Movie Reviews: "Helen Keller Versus Nightwolves" So Campy You Don't Know What to Laugh At


Share with friends

 

image-114

Ross Patterson's new film is groping in the dark for humor

While Ross Patterson's written a couple of movies now and FDR: American Badass was funnier than a shot in the leg, his new script /directorial debut, Helen Keller vs. The Nightwolves is groping in the dark for humor.

Not to say that it is a complete miss; there are good moments, but all in all, it feels less like a movie that you go to see and more like one that happens to you. You know the sort: You're drunk, it's 2 AM, your friend with questionable taste in films turns on Netflix, and there's a girl wielding dual knives, covered in blood, with a title like Helen Keller vs. The Nightwolves over her head. It's ok. It happens to the best of us.

Helen Keller may not be on your home screens just yet, but I have no doubt that she'll get there before too long.

Now, as far as reviewing films, this is one of those that you have to grade on a sliding scale. I would be completely lost trying to compare it to anything, because in theory it's going for a higher production Troma feel, and its closest neighbor in this category is its predecessor.

The entire movie is made to be bad. It's trying for camp, and that makes it difficult to tell what's bad by design and what's bad by accident. Again, that's not to say there's no good in it, just that there's so much bad, you aren't sure what you're supposed to laugh at.

With a premise like Helen Keller killing the wolves who murdered her family and rendered her deaf and blind, though, I suppose the fair answer is you should just try and laugh at all of it. And that's really where the movie fails.

The dialogue is crude, coarse, sexual and offensive, and only about half of the punchlines felt like they landed. FDR was similar, but somehow it worked better. Possibly because it was wittier. Possibly because it felt more like a real movie and less like film school students running around in the woods.

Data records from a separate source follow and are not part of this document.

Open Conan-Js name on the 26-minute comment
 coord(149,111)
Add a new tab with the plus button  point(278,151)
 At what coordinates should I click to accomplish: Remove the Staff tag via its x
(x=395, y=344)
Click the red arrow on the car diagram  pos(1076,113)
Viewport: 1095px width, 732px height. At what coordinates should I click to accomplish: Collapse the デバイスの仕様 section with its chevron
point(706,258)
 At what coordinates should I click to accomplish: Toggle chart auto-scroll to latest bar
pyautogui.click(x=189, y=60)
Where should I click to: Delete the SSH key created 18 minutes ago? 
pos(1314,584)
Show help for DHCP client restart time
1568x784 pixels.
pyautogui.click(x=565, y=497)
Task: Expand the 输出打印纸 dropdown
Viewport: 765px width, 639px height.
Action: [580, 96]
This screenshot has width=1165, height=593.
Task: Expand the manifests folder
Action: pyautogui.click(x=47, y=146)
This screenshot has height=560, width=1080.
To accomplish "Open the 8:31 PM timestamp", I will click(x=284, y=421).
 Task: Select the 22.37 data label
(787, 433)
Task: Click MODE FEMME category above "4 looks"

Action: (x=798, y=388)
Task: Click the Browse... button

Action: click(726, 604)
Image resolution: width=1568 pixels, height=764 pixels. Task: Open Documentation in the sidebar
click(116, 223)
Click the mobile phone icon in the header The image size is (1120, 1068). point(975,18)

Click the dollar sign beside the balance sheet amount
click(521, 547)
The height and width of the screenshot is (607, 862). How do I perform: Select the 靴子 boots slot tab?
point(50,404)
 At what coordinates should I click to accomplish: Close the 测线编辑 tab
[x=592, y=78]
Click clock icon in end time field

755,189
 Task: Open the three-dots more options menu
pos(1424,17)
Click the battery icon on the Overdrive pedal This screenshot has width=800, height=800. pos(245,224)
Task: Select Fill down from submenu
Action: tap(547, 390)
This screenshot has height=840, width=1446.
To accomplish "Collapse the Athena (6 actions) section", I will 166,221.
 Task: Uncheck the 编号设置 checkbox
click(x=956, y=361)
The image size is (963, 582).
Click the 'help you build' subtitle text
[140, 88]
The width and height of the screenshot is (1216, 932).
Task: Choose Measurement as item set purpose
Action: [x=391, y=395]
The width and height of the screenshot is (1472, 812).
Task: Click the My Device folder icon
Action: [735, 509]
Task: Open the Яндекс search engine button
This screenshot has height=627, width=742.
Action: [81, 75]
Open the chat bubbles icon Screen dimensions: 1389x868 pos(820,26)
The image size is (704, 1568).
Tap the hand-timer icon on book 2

The movie is interrupted at least a few times to jump to scenes that have nothing to do with the movie-- narrative by the director (as a character), a commercial for a lawyer-- that sort of thing. And knowing that it got its finishing funds through an unsuccessful indiegogo campaign, it's difficult to know what is there because it was part of the director's vision, and what is there as a reward for a donation.

For example, there is an unexplained overweight “geisha” who is clearly a white man in drag, who appears several times in the same three second clip, added in between the actors' lines. The credits dedicate the film to the memory of Dale Earhart. (For those of us who don't follow NASCAR and don't feel like googling, he died fifteen years ago.) The memorial title card is immediately followed by a cell phone picture of two men covered in five bottles of ranch dressing.

The effects are cringe-worthy, again, intentionally so, but it does make it legitimately difficult to watch. It ends up repeating clips several times in a row, and ultimately feels like it could have been a much shorter movie than it ended up being. 

And beyond the utter weirdness that feels like Microsoft Paint and Final Cut Pro's ADHD addled illegitimate lovechild, this is one of those films that completely throws the concept of anachronism out the window.

Sure, they live in a log cabin. But the transition scenes are archive footage of diners from the 50s. (not the same diner, either, mind you, despite the interior location being the same place)

The wolf pack that attacks is made up of three plushies-- at least one of which is a collie, and one hero stuffed wolf that looked like it came right off of the pages of badtaxidermy.com

And the acting is inconsistent, which is a problem that very certainly can be blamed on direction.

Barry Bostwick may well be the King of Camp, and you need only mention his name to draw up visions of The Rocky Horror Picture Show or Megaforce, but that kind of cult classic, this is not.

Even though it wants so much to be.

There were high points, though-- Helen Keller versus the Jenga tower was fantastic, Jesse Merlin and his operatic singing voice was another, and of course, Barry Bostwick's special brand of smirkingly blunt delivery did wonders with the script, but as far as needing to see the movie when it comes to theatres on Halloween, I'd say give it a pass. It'll be streaming to your livingroom or laptop soon enough.